José Sócrates desconhece tudo sobre um dos mais delicados casos de corrupção que esperam julgamento. Em resposta às perguntas que o tribunal lhe dirigiu e que visavam esclarecer, a pedido de uma das arguidas, o papel que terá tido em muitas situações que fundamentam a acusação, o primeiro-ministro põe-se fora de jogo e diz que nada tem a ver com o assunto.

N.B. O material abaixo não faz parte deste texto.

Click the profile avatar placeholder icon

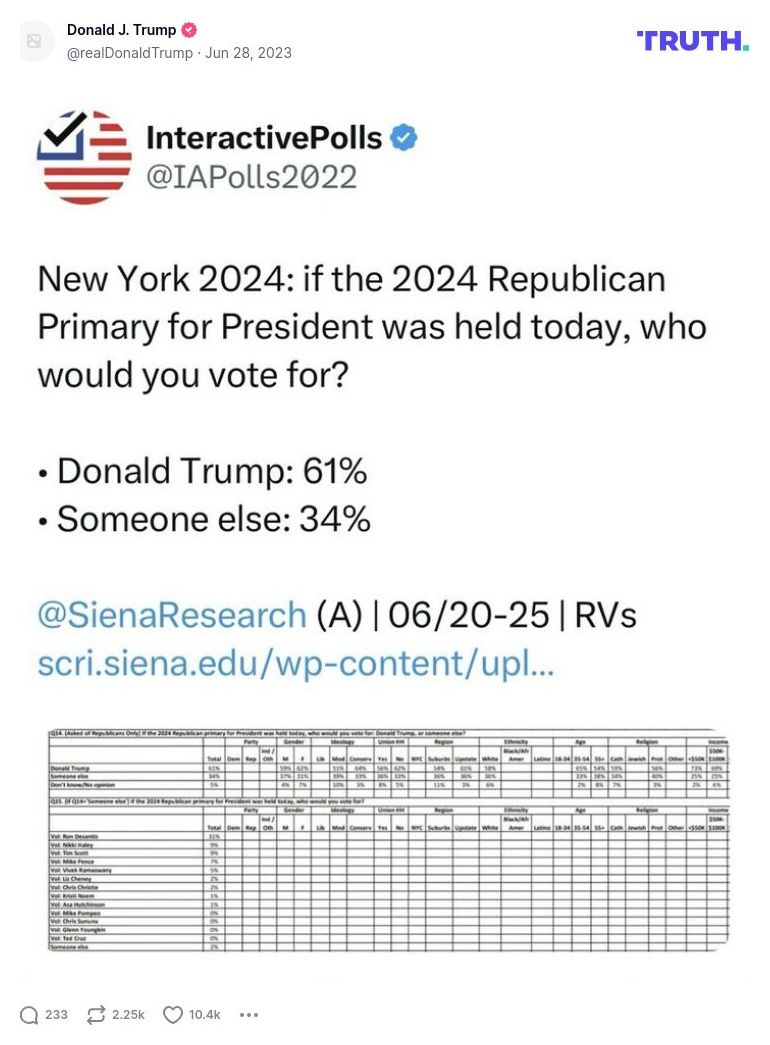pyautogui.click(x=34, y=41)
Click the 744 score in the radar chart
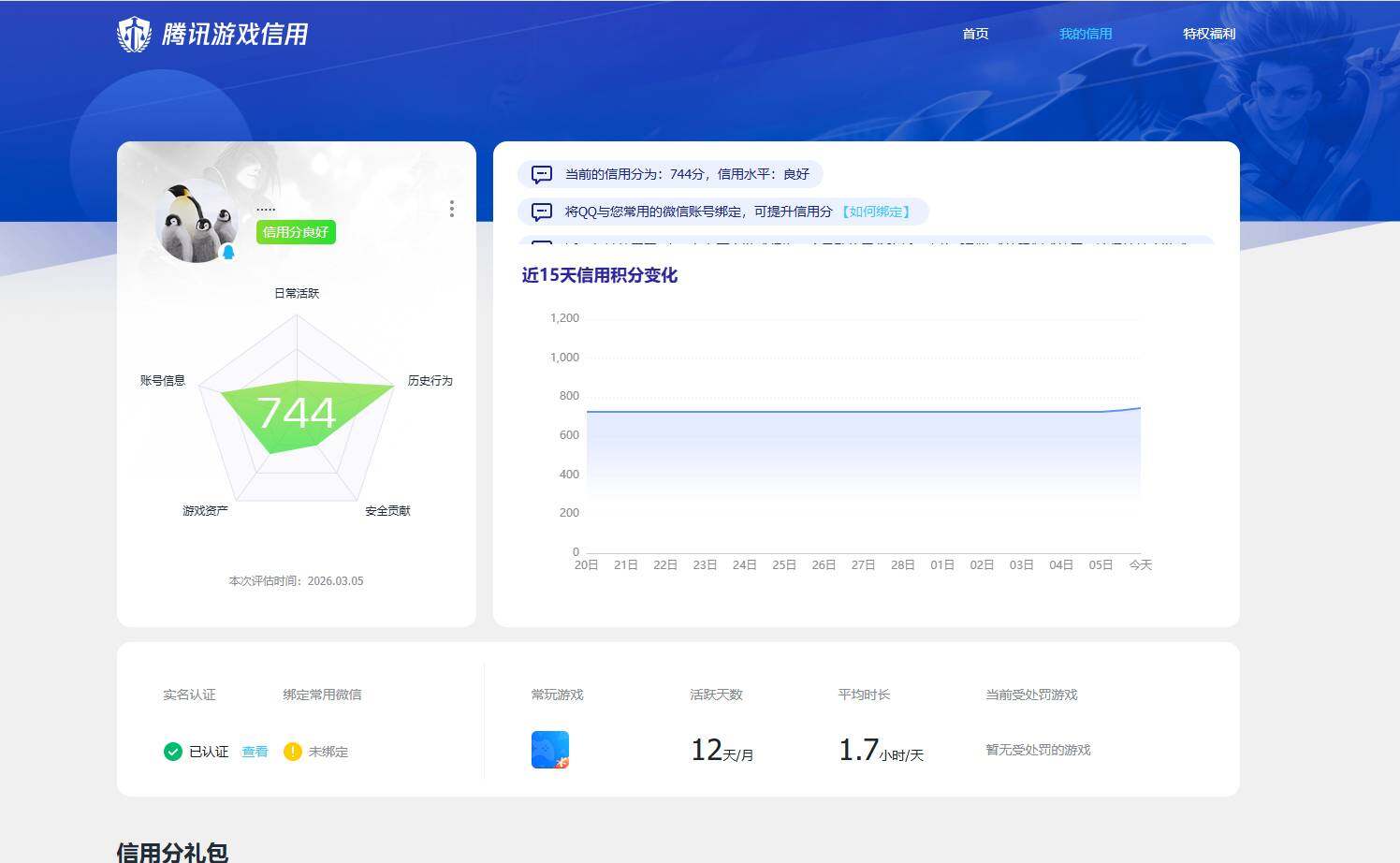This screenshot has width=1400, height=863. (298, 412)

O testemunho foi enviado à juíza a 31 de Agosto e contraria aquilo que parecem sugerir as perguntas feitas por Ana Simões - a arguida acusada, juntamente com o ex-marido, António Morais, de ter recebido mais de 50 mil euros do empresário covilhanense Horácio Luís de Carvalho para que a construção da Estação de Tratamento de Resíduos Sólidos (ETRS) da Associação de Municípios da Cova da Beira (AMCB) fosse adjudicada, em 1997, a um consórcio liderado pelas suas empresas HLC e Conegil.

Subjacente às perguntas feitas a Sócrates - a que este respondeu por escrito, depois de autorizado pelo Conselho de Estado - está a tese, repetida em todas as denúncias anónimas que originaram a investigação e nos testemunhos informalmente recolhidos pela Judiciária em 1997, de que o então secretário de Estado do Ambiente estaria por trás do favorecimento do grupo HLC e que teria recebido 750 mil euros por isso.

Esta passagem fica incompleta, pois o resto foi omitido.